One big country with different names at best, where temperature is warm all year round, air has a yellow tinge, buildings are old and rustic, Christianity really is Catholic, and everyone is dirt poor outside of The Cartel and the petty military dictator whose megalomania is inversely proportional to the actual power of his armies (still beats life in Africa, though). Where the universally brown population is made of Tall, Dark, and Handsome Latin Lovers, feisty well-figured women, simple but magnificently moustached men, Street Urchins, and more American missionaries, doctors, scientists and naive tourists than you can shake an M16 at. Also a good place to find great big wildlife, be it of Earth origin (American or not) or extra-terrestrial.
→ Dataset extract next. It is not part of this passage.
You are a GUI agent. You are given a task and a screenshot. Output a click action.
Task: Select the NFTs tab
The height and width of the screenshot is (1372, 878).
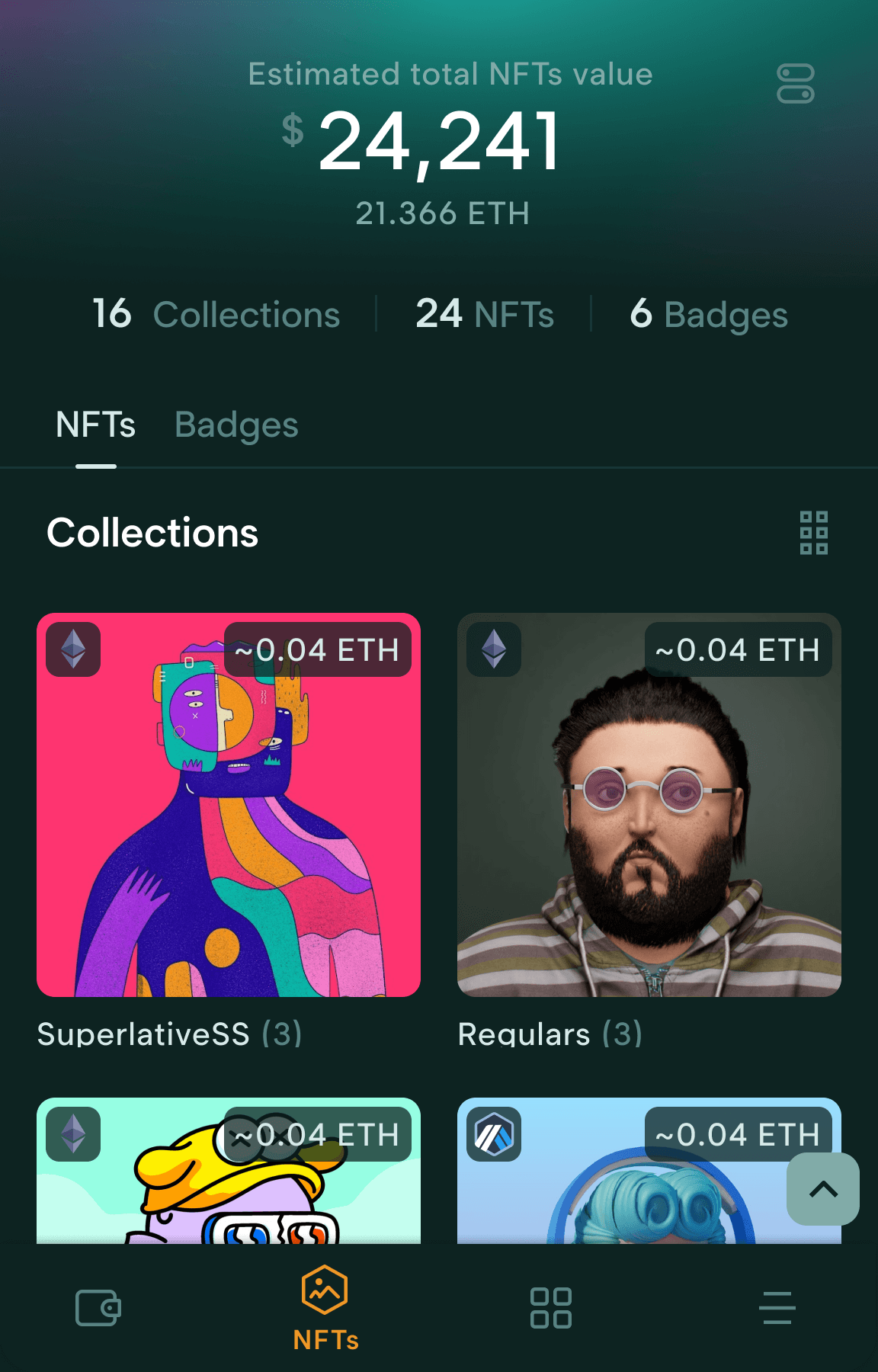point(96,425)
The Banana Republic part is now fairly inaccurate in Real Life. It's rather a historic penchant for getting in this kind of situation that created the trope. Nothing to do with Ancient Rome.

If you mix this trope with a shot of Tropical Island Adventure, you get Cuba, the Dominican Republic and Puerto Rico, and Haiti. If you mix it with a shot of Holiday in Cambodia, and substitute basketball for The Beautiful Game, you'll get something like the Philippines, though for what it's worth, that country is mixed with so many and so disparate cultural influences—owing to nearly 500 years of Western colonialism more pervasive than almost any other country in its region—that it's a challenge to even represent at all, let alone accurately, in most media; for one, almost all its ancient structures are Catholic churches. Because of this, among other reasons, the country comes off as looking like Asia's own special piece of Latin Land.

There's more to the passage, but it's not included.